The $20 million that the administration is so generously shelling out for African energy projects is just the beginning, as Clinton noted. OPIC is expected to kick in “hundreds of millions of dollars” in financing; and while OPIC is at present self-funding, should too many of the projects it backs go belly up, taxpayers will undoubtedly have to bail it out, too. Beyond that, said Clinton, the U.S. government is committed to spending “tens of billions of dollars a year over the next 20 years to extend our energy infrastructure” as part of its “commitment to the UN’s Sustainable Energy for All Initiative, which seeks to give all people everywhere access to clean energy.”
Therein lies another problem: In addition to being both unconstitutional and unwise, the aid disbursed under the U.S.-Africa Clean Energy Finance Initiative “is being handled by the famously corrupt United Nations as part of [a] costly plan to conquer global warming,” as Judicial Watch put it in a blog post criticizing the program.

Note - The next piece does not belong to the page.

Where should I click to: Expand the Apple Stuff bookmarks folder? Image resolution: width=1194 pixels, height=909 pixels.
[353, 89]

Judicial Watch’s Tom Fitton told CNSNews.com that this latest $20-million plan “is part of billions and billions of dollars in foreign aid that’s gone for naught in Africa. Africa is worse off after receiving decades of foreign aid than it would have been if it hadn’t.” Moreover, he observed, the whole program is “based on dubious science and ideology. It has nothing to do with the needs of the people of Africa, whose needs often get short shrift to social planning and environmental extremism.”
Social planners, naturally, are in favor of such programs. Therefore, it comes as no surprise that the Council on Foreign Relations, an organization that has the best interests of neither Americans nor Africans at heart, has praised the U.S.-Africa Clean Energy Finance Initiative as one of “Rio+20’s unheralded achievements.”

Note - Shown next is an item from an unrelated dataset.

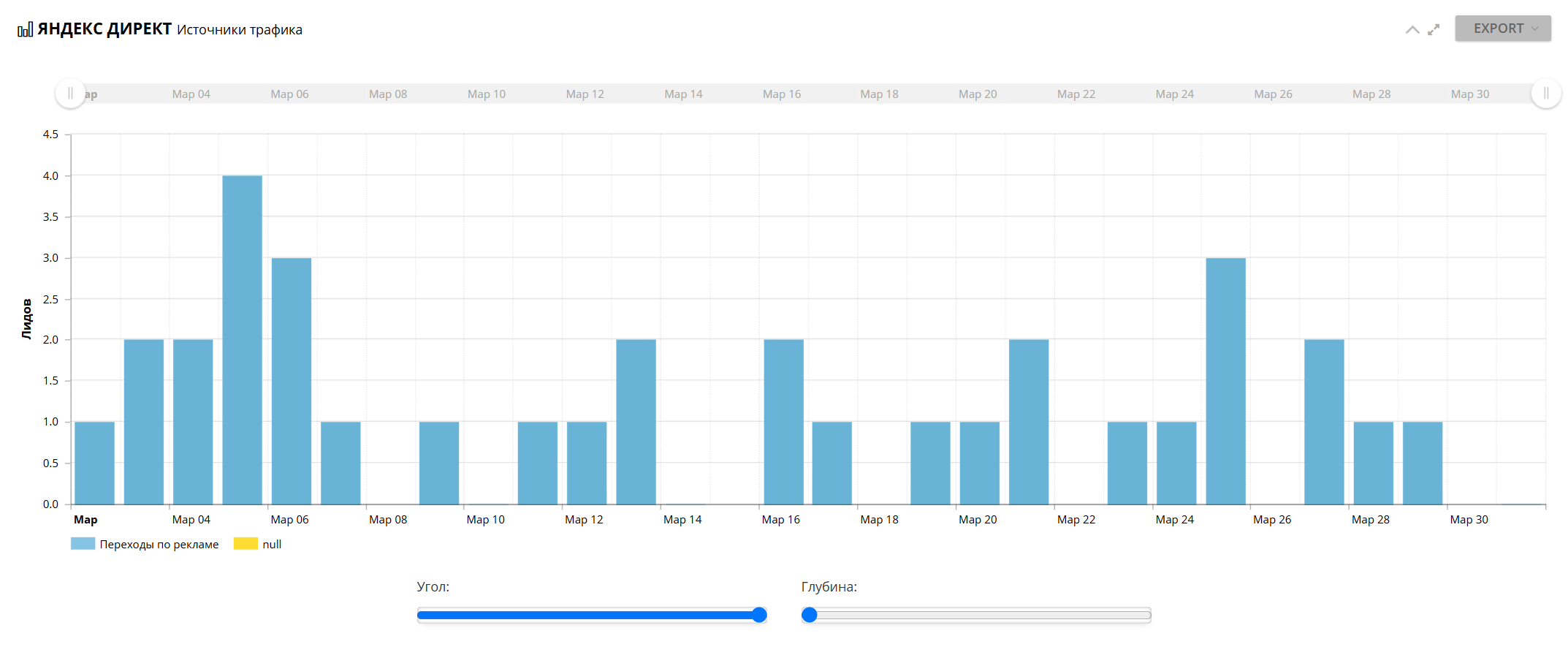Click the EXPORT dropdown arrow
Screen dimensions: 1568x666
click(1534, 29)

Clean energy, whether in America, Africa, or elsewhere, may or may not be a good investment. The only way to find out is to see whether private investors are willing to risk their own money on it without a taxpayer backstop. If so, they don’t need taxpayer funding in the first place. If not, taxpayers shouldn’t be put at risk. The last thing Americans need in a time of persistent high unemployment and low economic growth is to have their hard-earned dollars confiscated for investment in boondoggles on the other side of the world.